Kristina Hauff: Unter Wasser Nacht

„Wenn Sophie da war, stand die Vergangenheit im Raum wie verbrauchte Luft“
Es hätte so schön sein können: Sophie und Thies, Inga und Bodo sind seit Langem Freunde und haben sich nebeneinander auf einem großen Hof im Wendland niedergelassen. Doch die Idylle ist keine mehr, seit Aaron, der Sohn von Sophie und Thies, in der Elbe ertrunken ist. Alles ist in eine Schieflage geraten, denn die Kinder von Inga und Bodo sind wohlauf, sind am Leben, mehr noch: Sie sind perfekt, während Aaron ein Unruhestifter war, ein Fiesling, ein Schläger.

„Die einzigen Gefühle, die er ihr zeigte, waren Wut und Hass, Häme und Triumph.“

Sophie konzentriert sich auf ihre Arbeit, Thies hat seine aufgegeben, und so navigieren sie aneinander vorbei in ihrem Unglück, bis eine Fremde auf dem Hof auftaucht: Mara aus Dänemark. Auf sie konzentrieren sich die Gefühle, Sehnsüchte und Fragen aller – aber die Antworten, die Mara hat, sind nicht das, was die zwei Elternpaare erwartet haben.

Ich habe dieses Buch zu gleichen Teilen gemocht und nicht gemocht. Interessant fand ich die Ausgangssituation: Vier Erwachsene auf engem Raum, Freunde, die einen mit der intakten Familie, die anderen mit einem ertrunkenen Kind. Großartige Idee, viel Konfliktpotenzial. Noch interessanter fand ich im Lauf der Lektüre, dass dieses ertrunkene Kind kein Liebling war, sondern gemein und bösartig. Die Dynamik von Familien mit Kindern, die durch Bosheit auffallen, faszinieren mich – deshalb habe ich selbst einen Roman über ein solches Kind geschrieben. Kristina Hauff hat mich mit ihrer Themenwahl also durchaus abgeholt. Und es ist angenehm, dass „Unter Wasser Nacht“ gut lesbar ist, am Seichten entlangschifft, nur gar so viele Klischees hätte es dabei nicht streifen müssen, da habe ich mehrfach aufgestöhnt. Am meisten gestört hat mich, dass die Figuren so gut über ihr eigenes Gefühlsleben Bescheid wissen. Ständig erklären sie mir, was sie fühlen, nie ist ihnen das eigene Empfinden ein Rätsel.

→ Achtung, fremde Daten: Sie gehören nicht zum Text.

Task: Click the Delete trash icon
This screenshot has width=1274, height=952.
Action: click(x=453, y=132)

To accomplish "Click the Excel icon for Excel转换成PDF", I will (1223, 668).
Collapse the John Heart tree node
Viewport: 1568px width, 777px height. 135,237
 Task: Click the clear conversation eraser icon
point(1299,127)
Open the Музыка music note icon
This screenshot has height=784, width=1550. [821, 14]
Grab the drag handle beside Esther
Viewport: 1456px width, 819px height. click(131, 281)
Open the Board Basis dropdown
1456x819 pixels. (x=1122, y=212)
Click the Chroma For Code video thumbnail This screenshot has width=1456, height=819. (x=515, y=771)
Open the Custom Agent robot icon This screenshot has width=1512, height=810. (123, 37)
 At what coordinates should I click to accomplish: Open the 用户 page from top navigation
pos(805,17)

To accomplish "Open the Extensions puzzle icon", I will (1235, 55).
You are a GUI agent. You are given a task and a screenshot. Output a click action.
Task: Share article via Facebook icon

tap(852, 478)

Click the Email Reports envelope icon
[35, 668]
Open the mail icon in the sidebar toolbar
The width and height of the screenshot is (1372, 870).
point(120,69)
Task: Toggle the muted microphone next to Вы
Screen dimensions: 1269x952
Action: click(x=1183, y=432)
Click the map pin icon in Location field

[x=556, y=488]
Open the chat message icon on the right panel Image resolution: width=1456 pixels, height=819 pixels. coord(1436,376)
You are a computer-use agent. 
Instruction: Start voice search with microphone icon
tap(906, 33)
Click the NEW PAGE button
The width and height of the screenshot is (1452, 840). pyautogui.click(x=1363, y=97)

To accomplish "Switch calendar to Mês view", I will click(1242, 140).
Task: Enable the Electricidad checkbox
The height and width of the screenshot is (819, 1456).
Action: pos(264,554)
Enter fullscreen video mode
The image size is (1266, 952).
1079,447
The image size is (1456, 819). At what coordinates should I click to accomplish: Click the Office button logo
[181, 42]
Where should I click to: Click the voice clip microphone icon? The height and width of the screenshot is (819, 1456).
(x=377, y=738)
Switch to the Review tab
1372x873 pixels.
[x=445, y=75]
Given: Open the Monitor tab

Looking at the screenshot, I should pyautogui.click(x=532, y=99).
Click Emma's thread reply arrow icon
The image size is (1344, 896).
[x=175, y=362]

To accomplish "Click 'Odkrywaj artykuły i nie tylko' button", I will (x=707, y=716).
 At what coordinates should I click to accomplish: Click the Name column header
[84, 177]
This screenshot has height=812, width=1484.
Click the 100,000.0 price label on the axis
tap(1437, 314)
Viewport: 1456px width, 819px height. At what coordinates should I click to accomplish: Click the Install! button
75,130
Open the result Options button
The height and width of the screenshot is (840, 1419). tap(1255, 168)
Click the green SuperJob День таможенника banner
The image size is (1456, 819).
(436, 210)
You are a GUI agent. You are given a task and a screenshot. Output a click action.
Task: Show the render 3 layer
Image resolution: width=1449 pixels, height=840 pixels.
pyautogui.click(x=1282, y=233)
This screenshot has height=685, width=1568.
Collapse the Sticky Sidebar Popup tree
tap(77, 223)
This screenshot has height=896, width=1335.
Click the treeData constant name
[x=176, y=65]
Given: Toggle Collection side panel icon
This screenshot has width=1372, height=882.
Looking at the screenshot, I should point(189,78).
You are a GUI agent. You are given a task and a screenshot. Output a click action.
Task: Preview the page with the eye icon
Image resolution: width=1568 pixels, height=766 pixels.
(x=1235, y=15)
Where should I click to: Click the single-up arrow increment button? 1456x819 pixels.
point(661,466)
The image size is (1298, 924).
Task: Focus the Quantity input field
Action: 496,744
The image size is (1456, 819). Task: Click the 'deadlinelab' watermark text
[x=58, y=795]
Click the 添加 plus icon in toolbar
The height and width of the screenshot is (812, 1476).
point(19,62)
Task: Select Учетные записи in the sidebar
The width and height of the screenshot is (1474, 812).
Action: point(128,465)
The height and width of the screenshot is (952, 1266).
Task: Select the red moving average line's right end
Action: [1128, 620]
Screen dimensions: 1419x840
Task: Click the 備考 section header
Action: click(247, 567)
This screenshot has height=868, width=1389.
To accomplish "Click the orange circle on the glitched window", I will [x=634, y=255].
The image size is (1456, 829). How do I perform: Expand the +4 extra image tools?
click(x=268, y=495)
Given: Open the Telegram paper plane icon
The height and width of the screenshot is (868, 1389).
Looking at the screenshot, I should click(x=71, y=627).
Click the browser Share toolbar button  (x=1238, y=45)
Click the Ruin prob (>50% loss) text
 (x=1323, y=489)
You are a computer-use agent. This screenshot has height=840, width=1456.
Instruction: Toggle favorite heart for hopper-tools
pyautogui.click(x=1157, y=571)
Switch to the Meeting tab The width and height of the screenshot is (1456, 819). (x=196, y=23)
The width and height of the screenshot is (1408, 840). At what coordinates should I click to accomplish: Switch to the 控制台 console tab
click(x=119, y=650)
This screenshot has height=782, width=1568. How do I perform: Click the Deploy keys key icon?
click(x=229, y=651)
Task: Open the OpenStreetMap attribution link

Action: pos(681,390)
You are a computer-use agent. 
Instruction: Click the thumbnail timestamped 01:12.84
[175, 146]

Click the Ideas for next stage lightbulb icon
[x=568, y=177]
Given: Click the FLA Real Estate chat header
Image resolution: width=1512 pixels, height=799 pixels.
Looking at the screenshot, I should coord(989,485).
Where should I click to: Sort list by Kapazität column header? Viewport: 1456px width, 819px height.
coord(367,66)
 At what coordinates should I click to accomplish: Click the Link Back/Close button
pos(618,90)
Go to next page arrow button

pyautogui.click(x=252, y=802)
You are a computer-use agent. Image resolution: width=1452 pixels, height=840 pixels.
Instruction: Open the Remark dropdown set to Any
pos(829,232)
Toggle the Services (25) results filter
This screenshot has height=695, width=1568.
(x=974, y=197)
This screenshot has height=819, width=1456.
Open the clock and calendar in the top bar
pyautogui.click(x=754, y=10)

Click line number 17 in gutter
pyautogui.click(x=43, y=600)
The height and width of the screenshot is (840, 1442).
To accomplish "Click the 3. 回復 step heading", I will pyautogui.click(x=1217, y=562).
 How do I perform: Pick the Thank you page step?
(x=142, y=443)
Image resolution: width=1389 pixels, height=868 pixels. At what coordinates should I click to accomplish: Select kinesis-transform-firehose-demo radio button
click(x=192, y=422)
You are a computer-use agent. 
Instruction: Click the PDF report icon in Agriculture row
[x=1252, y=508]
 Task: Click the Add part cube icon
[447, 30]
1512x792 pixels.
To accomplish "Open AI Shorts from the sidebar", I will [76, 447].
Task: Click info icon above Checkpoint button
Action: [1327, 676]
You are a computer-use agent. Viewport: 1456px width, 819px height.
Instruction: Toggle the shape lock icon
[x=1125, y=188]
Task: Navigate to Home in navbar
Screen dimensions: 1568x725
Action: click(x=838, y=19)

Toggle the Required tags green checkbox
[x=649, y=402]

„Was er empfand, war nicht Trauer. Trauer bedeutete, an den Menschen zu denken, den man verloren hatte. Er hingegen kreiste um sich. Er vermisste nicht Aaron, sondern das Leben, das er selbst gern geführt hätte.“

Da hätte in meinen Augen das Buch mehr Kraft gewonnen, wenn manches ungesagt geblieben wäre und der/die Lesende es hätte erspüren können. Dafür gibt es ein schönes, kitschiges, rührendes Ende. Ich halte den Roman für sehr gut verkäuflich, so ein Allrounder mit Familiendrama, Geheimnissen und Nature Writing im Wendland.

Unter Wasser Nacht von Kristina Hauff ist erschienen bei hanserblau.